▸ Description of the task: Return every line below exactly.
(Data)
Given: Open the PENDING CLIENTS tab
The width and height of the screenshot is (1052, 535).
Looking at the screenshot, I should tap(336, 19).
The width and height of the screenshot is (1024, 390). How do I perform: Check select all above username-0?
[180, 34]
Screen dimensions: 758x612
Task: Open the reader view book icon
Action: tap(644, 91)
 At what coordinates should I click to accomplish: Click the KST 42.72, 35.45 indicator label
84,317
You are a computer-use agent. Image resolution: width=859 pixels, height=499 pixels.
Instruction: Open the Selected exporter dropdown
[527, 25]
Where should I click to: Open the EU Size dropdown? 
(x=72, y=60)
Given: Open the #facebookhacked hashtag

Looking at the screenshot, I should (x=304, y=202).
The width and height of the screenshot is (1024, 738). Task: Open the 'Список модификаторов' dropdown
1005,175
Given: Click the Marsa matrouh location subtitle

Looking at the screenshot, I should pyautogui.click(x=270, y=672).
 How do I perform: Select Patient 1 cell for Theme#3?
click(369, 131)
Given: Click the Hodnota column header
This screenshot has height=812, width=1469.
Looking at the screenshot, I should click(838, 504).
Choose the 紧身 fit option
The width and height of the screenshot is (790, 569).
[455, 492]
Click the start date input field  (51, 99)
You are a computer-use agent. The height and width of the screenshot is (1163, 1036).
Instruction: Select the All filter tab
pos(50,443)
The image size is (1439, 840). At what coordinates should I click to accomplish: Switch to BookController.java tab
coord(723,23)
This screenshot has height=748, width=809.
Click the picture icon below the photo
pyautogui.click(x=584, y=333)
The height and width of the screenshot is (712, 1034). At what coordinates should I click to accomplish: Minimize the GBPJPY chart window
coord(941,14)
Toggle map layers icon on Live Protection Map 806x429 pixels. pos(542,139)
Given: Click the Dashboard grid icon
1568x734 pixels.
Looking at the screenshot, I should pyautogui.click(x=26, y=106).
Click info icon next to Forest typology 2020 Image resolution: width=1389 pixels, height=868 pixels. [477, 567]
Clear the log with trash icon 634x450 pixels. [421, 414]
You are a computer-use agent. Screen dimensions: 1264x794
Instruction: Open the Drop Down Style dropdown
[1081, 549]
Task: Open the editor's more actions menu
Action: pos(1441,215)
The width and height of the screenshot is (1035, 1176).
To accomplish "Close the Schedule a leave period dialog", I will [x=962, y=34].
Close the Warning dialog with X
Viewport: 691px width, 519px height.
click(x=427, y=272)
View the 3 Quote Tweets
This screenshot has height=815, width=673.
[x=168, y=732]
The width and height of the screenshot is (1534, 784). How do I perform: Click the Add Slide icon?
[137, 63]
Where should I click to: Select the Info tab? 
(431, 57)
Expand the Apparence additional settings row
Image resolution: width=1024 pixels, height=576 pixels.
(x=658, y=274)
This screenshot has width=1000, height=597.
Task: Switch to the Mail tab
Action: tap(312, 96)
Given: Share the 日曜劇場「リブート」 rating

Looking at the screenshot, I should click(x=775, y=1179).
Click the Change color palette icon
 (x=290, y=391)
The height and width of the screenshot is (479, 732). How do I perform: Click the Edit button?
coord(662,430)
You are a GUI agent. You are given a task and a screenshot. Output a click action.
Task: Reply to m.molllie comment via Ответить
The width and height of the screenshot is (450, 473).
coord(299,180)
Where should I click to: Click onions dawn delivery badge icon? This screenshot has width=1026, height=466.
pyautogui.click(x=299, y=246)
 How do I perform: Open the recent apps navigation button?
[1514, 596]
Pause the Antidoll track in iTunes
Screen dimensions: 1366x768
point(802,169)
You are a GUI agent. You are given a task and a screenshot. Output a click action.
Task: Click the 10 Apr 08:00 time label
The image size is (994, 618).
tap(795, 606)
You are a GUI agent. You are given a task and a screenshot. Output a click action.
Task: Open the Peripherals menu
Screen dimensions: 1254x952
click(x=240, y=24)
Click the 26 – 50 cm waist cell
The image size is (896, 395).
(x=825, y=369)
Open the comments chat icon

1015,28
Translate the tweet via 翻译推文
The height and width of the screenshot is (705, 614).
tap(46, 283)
(End Data)
▸ Exercise answer:
Given: Open the PENDING CLIENTS tab
The width and height of the screenshot is (1052, 535).
Looking at the screenshot, I should tap(336, 19).
The width and height of the screenshot is (1024, 390). How do I perform: Check select all above username-0?
[180, 34]
Screen dimensions: 758x612
Task: Open the reader view book icon
Action: tap(644, 91)
 At what coordinates should I click to accomplish: Click the KST 42.72, 35.45 indicator label
84,317
You are a computer-use agent. Image resolution: width=859 pixels, height=499 pixels.
Instruction: Open the Selected exporter dropdown
[527, 25]
Where should I click to: Open the EU Size dropdown? 
(x=72, y=60)
Given: Open the #facebookhacked hashtag

Looking at the screenshot, I should (x=304, y=202).
The width and height of the screenshot is (1024, 738). Task: Open the 'Список модификаторов' dropdown
1005,175
Given: Click the Marsa matrouh location subtitle

Looking at the screenshot, I should pyautogui.click(x=270, y=672).
 How do I perform: Select Patient 1 cell for Theme#3?
click(369, 131)
Given: Click the Hodnota column header
This screenshot has height=812, width=1469.
Looking at the screenshot, I should click(838, 504).
Choose the 紧身 fit option
The width and height of the screenshot is (790, 569).
[455, 492]
Click the start date input field  (51, 99)
You are a computer-use agent. The height and width of the screenshot is (1163, 1036).
Instruction: Select the All filter tab
pos(50,443)
The image size is (1439, 840). At what coordinates should I click to accomplish: Switch to BookController.java tab
coord(723,23)
This screenshot has height=748, width=809.
Click the picture icon below the photo
pyautogui.click(x=584, y=333)
The height and width of the screenshot is (712, 1034). At what coordinates should I click to accomplish: Minimize the GBPJPY chart window
coord(941,14)
Toggle map layers icon on Live Protection Map 806x429 pixels. pos(542,139)
Given: Click the Dashboard grid icon
1568x734 pixels.
Looking at the screenshot, I should pyautogui.click(x=26, y=106).
Click info icon next to Forest typology 2020 Image resolution: width=1389 pixels, height=868 pixels. [477, 567]
Clear the log with trash icon 634x450 pixels. [421, 414]
You are a computer-use agent. Screen dimensions: 1264x794
Instruction: Open the Drop Down Style dropdown
[1081, 549]
Task: Open the editor's more actions menu
Action: pos(1441,215)
The width and height of the screenshot is (1035, 1176).
To accomplish "Close the Schedule a leave period dialog", I will [x=962, y=34].
Close the Warning dialog with X
Viewport: 691px width, 519px height.
click(x=427, y=272)
View the 3 Quote Tweets
This screenshot has height=815, width=673.
[x=168, y=732]
The width and height of the screenshot is (1534, 784). How do I perform: Click the Add Slide icon?
[137, 63]
Where should I click to: Select the Info tab? 
(431, 57)
Expand the Apparence additional settings row
Image resolution: width=1024 pixels, height=576 pixels.
(x=658, y=274)
This screenshot has width=1000, height=597.
Task: Switch to the Mail tab
Action: tap(312, 96)
Given: Share the 日曜劇場「リブート」 rating

Looking at the screenshot, I should click(x=775, y=1179).
Click the Change color palette icon
 (x=290, y=391)
The height and width of the screenshot is (479, 732). How do I perform: Click the Edit button?
coord(662,430)
You are a GUI agent. You are given a task and a screenshot. Output a click action.
Task: Reply to m.molllie comment via Ответить
The width and height of the screenshot is (450, 473).
coord(299,180)
Where should I click to: Click onions dawn delivery badge icon? This screenshot has width=1026, height=466.
pyautogui.click(x=299, y=246)
 How do I perform: Open the recent apps navigation button?
[1514, 596]
Pause the Antidoll track in iTunes
Screen dimensions: 1366x768
point(802,169)
You are a GUI agent. You are given a task and a screenshot. Output a click action.
Task: Click the 10 Apr 08:00 time label
The image size is (994, 618).
tap(795, 606)
You are a GUI agent. You are given a task and a screenshot. Output a click action.
Task: Open the Peripherals menu
Screen dimensions: 1254x952
click(x=240, y=24)
Click the 26 – 50 cm waist cell
The image size is (896, 395).
(x=825, y=369)
Open the comments chat icon

1015,28
Translate the tweet via 翻译推文
The height and width of the screenshot is (705, 614).
tap(46, 283)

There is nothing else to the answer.